• [REQUIREMENT]
Your copy should match the entries exactly, with the pictures left out.

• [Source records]
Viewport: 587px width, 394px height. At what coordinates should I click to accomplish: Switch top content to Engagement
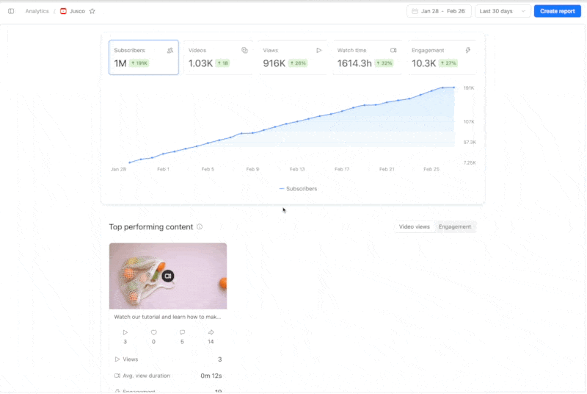coord(455,227)
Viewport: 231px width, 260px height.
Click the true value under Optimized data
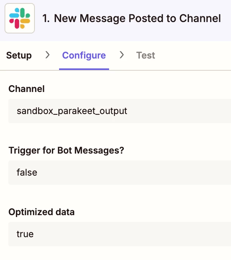[25, 234]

• [RESPONSE TO THIS EXERCISE]
Viewport: 587px width, 394px height. At what coordinates should I click to accomplish: Switch top content to Engagement
coord(455,227)
Viewport: 231px width, 260px height.
Click the true value under Optimized data
[25, 234]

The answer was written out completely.